Beautiful photos! I know little to nothing about butterflies. I know more now though, thanks to you!

alphabet soup said...

Fascinating post - especially the info about the caterpillars being reared overseas.

Ms Soup

Revrunner said...

Hmm. Makes me wonder what you call a collection of butterflies. A swarm? No. a "kaleidoscope", yes. :-)

LL Cool Joe said...

You did a much better job than I did of capturing these beautiful creatures. When I went to Butterfly World in AZ I managed to take one good photo! Lovely photos.

Tomoko said...

Those butterflies are beautiful! I imagine that they are enjoy fluttering around you! A bit sad to know of their short life span.
Have a good weekend.

sonia a. mascaro said...

Wow! What a gorgeous butterflies!
Just amazing to know that over 2000 beautiful butterflies belonging to over 40 different species.
You took stunning pictures, Shammie. Bravo!

bill burke said...

What an incredible place. I love all those pretty butterflies. Thanks for sharing these wonderful photos.

Wendy said...

We must have been on the same wavelength! I visited the Botanical Gardens here in Montreal with a group of ladies just a couple of days ago.

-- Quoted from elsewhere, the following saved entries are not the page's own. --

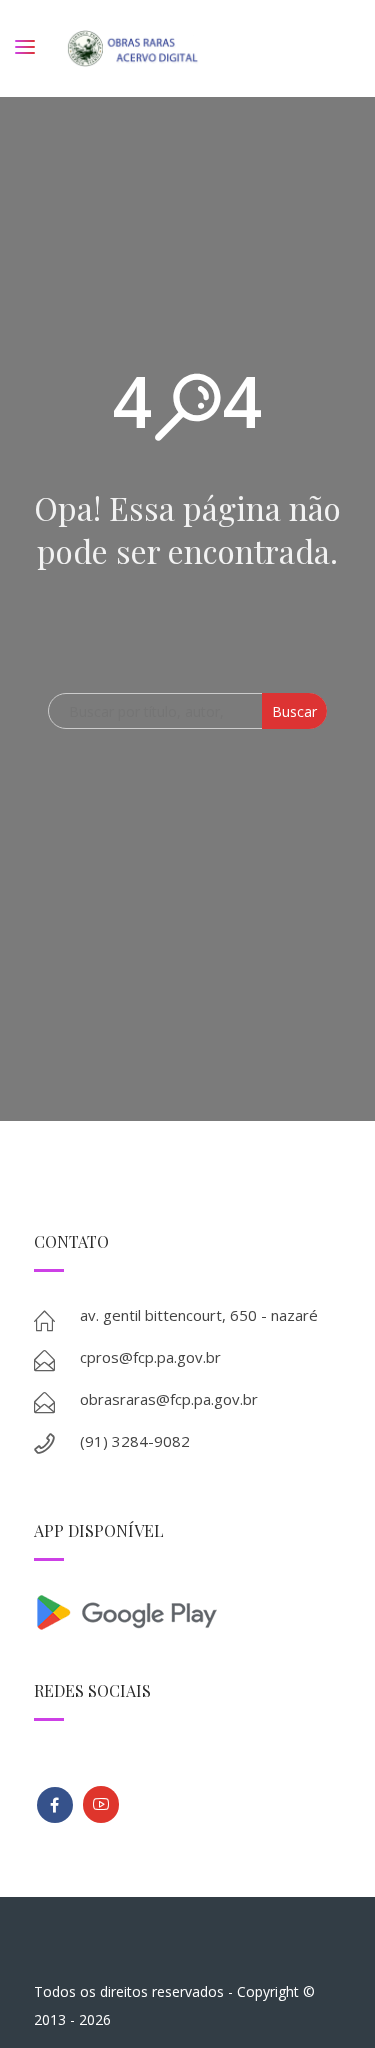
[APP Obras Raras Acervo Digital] (188, 1610)
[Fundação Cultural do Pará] (101, 1804)
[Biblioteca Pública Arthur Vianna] (55, 1805)
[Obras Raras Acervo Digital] (132, 48)
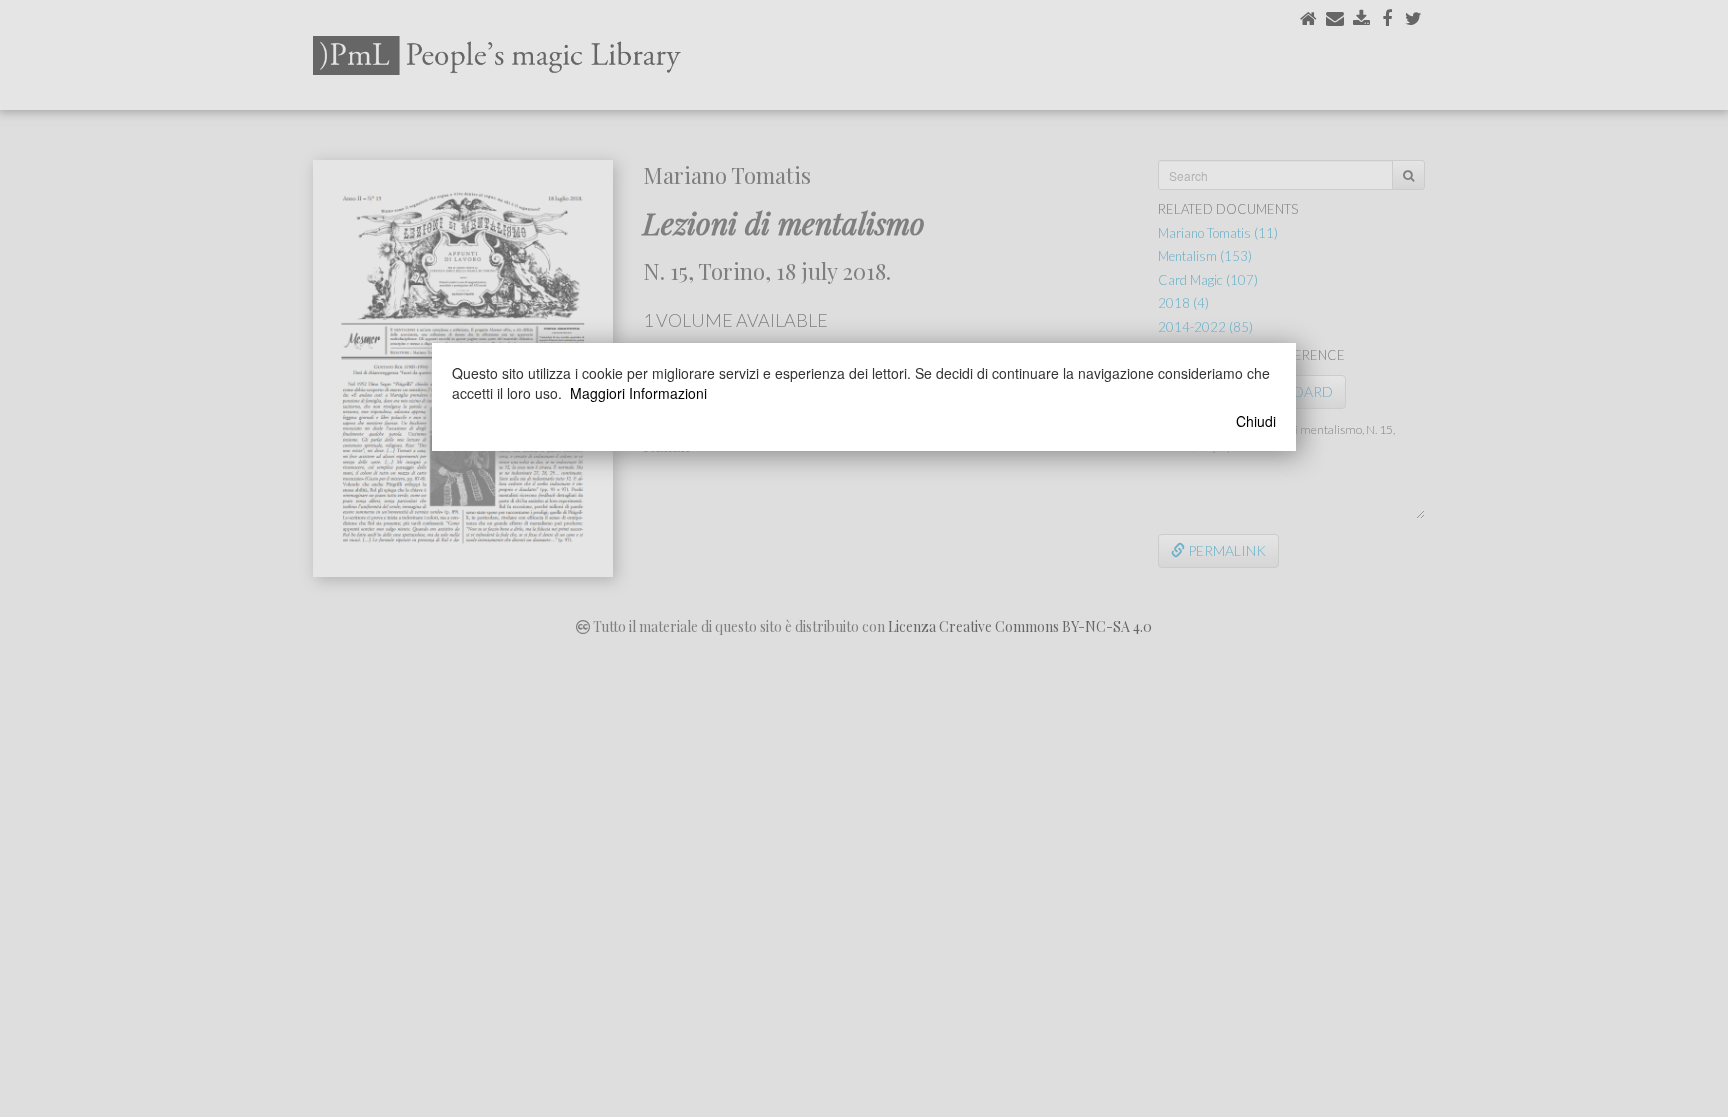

Same experience - beautiful butterflies, tropical plants, cascading waterfalls, lovely moist warm air and very very difficult to photograph those blue morpho butterflies. As soon as they alight, they close their wings. I did get one pic, but I think it was dead also.

Your photos are truly beautiful, Shammie! Thanks for sharing.

The Blog Fodder said...

They are so beautiful. Wonderful pictures, too.